**Text to read**
= = =

Brit mum Tessa Meager arrested in Dubai strip row | The Sun |News



> Tessa Meager, 28, was wearing a kaftan and white shorts as she shopped with daughter Helen, ten.












GN - 3 names ...



> Colonel Dr Mohammad Nasser Al Razouqi, Deputy Director of the Criminal Investigations Department for Police Station Affairs, told Gulf News the incident was a "minor" argument in Dubai Mall.
> 
> Lieutenant Colonel Jamal Al Jallaf, Deputy Director of the General Department of Crime Monitoring Affairs at Dubai Police, said violations of public decency are not perceived as security or criminal matters, but there is a moral duty to preserve the country's values and traditions.
> 
> Simon Goldsmith, Second Secretary for Political and Media Affairs at the British Consulate in Dubai, told Gulf News: "We are aware of an incident and are offering consular assistance."


----------



## dizzyizzy (Mar 30, 2008)

Ok, the picture doesn't look too terrible, however can't really see how transparent the top is. As for the shorts they are above the knee and the mall rules are very clear, no transparent garments, no swimming attire, shoulders covered and no shorts or skirts shorter than knee length, although teenagers often get away with this one.

= = =

**Entries provided**
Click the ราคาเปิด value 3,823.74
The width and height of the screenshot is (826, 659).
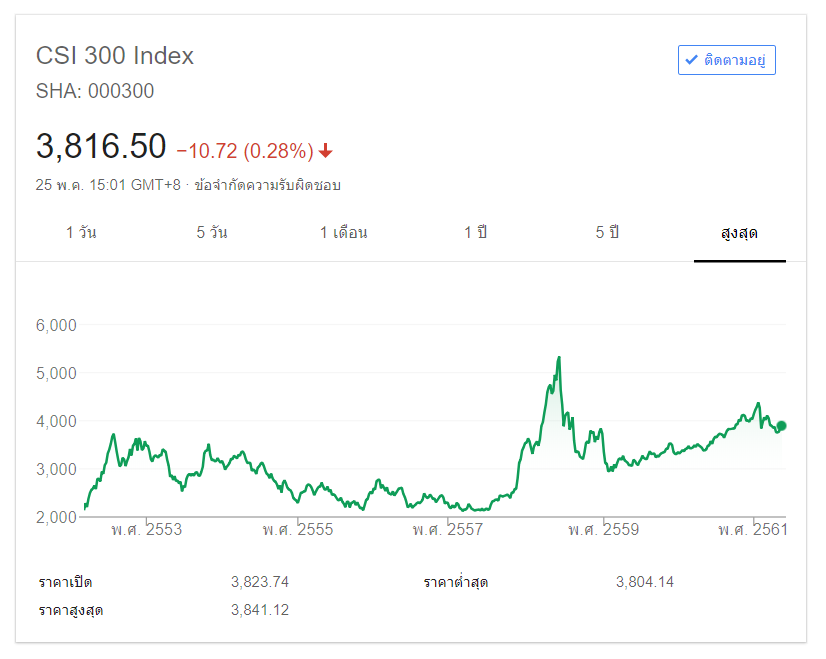(259, 582)
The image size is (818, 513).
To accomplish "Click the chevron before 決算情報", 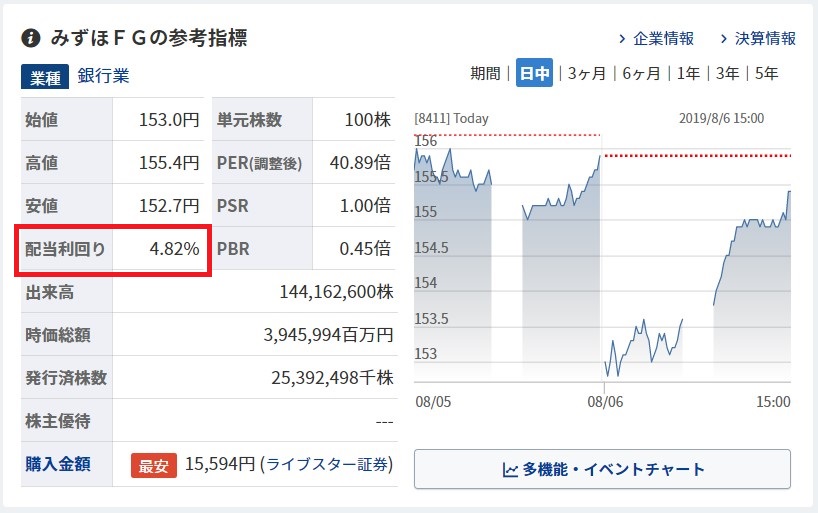I will [724, 39].
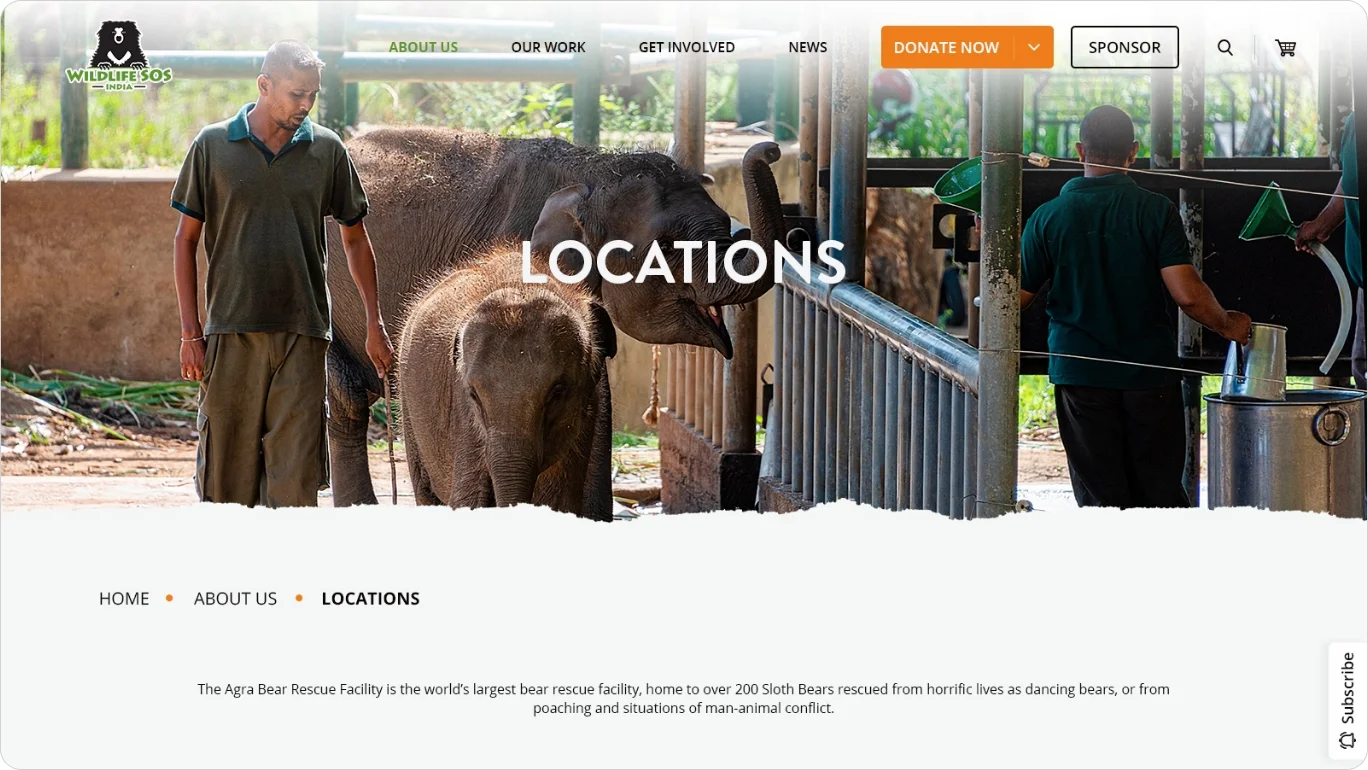The width and height of the screenshot is (1368, 770).
Task: Click the Sponsor button
Action: point(1125,47)
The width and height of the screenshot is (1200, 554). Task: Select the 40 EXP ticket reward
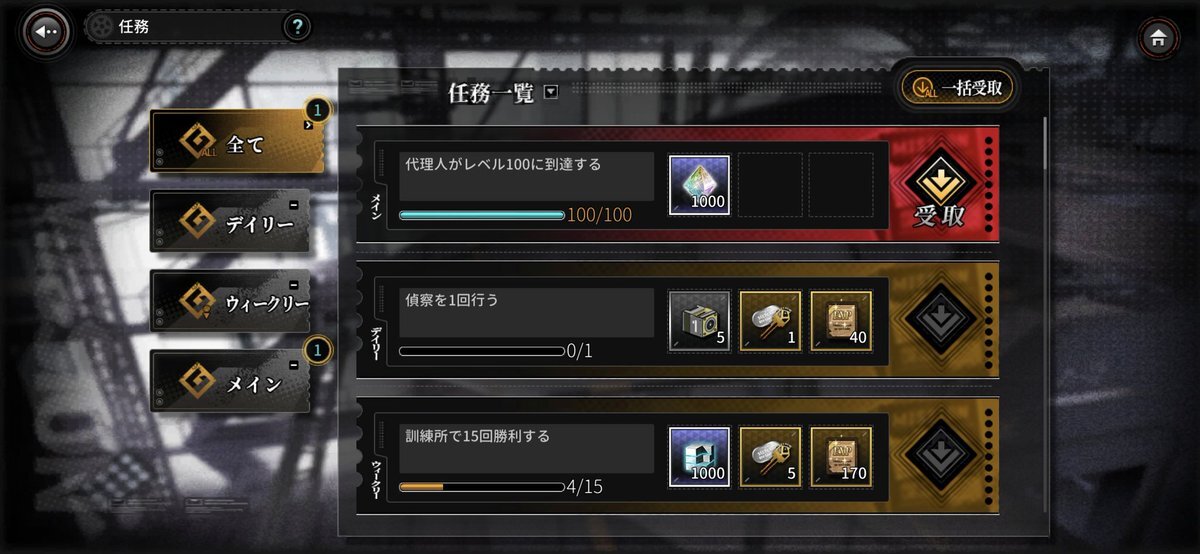click(841, 321)
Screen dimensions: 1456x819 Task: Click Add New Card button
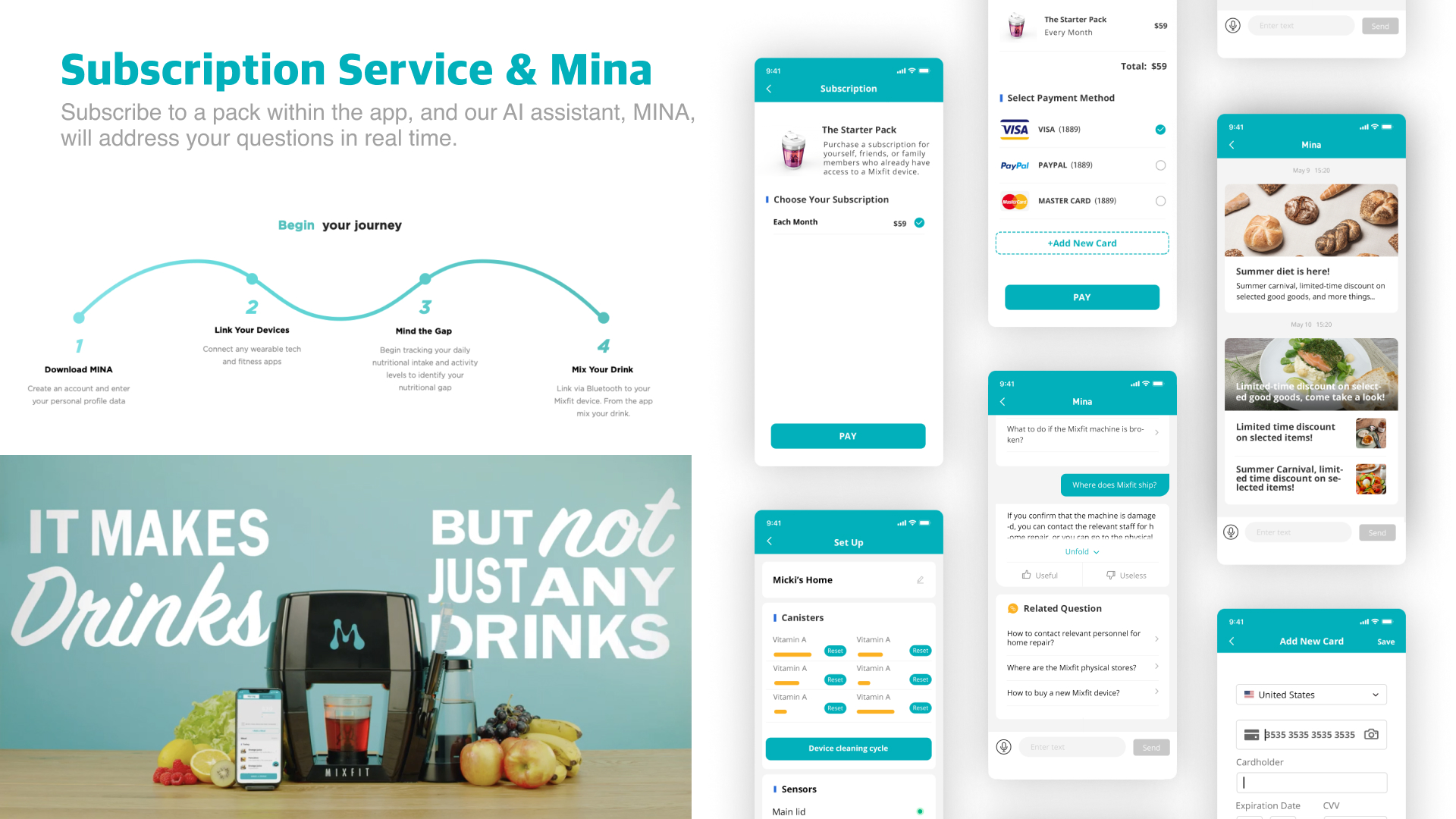[x=1081, y=243]
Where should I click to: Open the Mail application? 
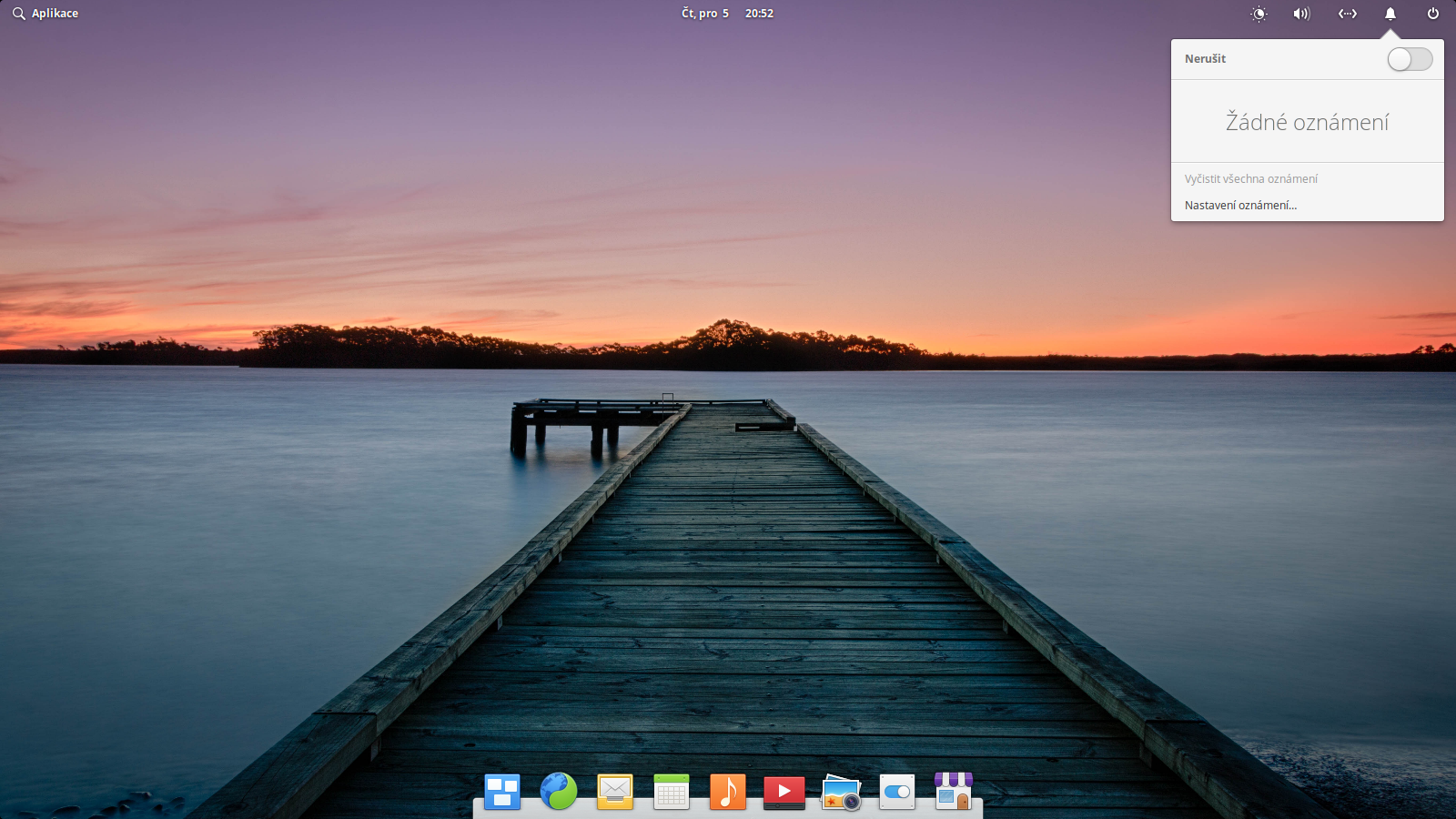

= = =

**Instructions**
1) Answer these about the Dubai Mall dress-code thread:
(a) How old is Tessa Meager's daughter Helen?
(b) Who told Gulf News, "We are aware of an incident and are offering consular assistance"?
(c) According to dizzyizzy, which mall rule do teenagers often get away with breaking?
2) Resume the Dubai Mall dress-code thread from its last sentence, in the same voice.
The records aren't needed here.

**Final answers**
1)
(a) Ten.
(b) Simon Goldsmith, Second Secretary for Political and Media Affairs at the British Consulate in Dubai.
(c) The rule against shorts or skirts shorter than knee length.

2)
As for the leaflets, two years living here and I've never seen that happening!


----------



## dizzyizzy (Mar 30, 2008)

well actually looking closely, yes that top is very transparent! Can't see if underneath there is a bikini though, or just a full body swimsuit. If is the later then is not too bad as It would look just like a regular tee, but if it was a bikini then that's a big no no. Shorts still fall under the "prohibited garments" category 

Having said that, I've seen much worse at MOE!! And for this being a Muslim country, I think we all would agree on the fact that people do get away with a lot, rather than this being an intolerant country, actually is the other way around.


----------



## wandabug (Apr 22, 2010)

She said herself she showed the lady her bikini strap to show she was wearing a bikini underneath. A see-thru top over a bikini is a no-no.


----------



## Andy Capp (Oct 5, 2008)

Well i never, that link does surprise me - being an avid sun reader (joke)...

TBH I reckon the daughter looks worse, and funny how the perfectly posed pic has been released, I'm pretty sure that that wasn't what they were wearing at the time...

At least they got the right mall though!


----------



## bonk (Jun 13, 2008)

Andy Capp said:


> Well i never, that link does surprise me - being an avid sun reader (joke)...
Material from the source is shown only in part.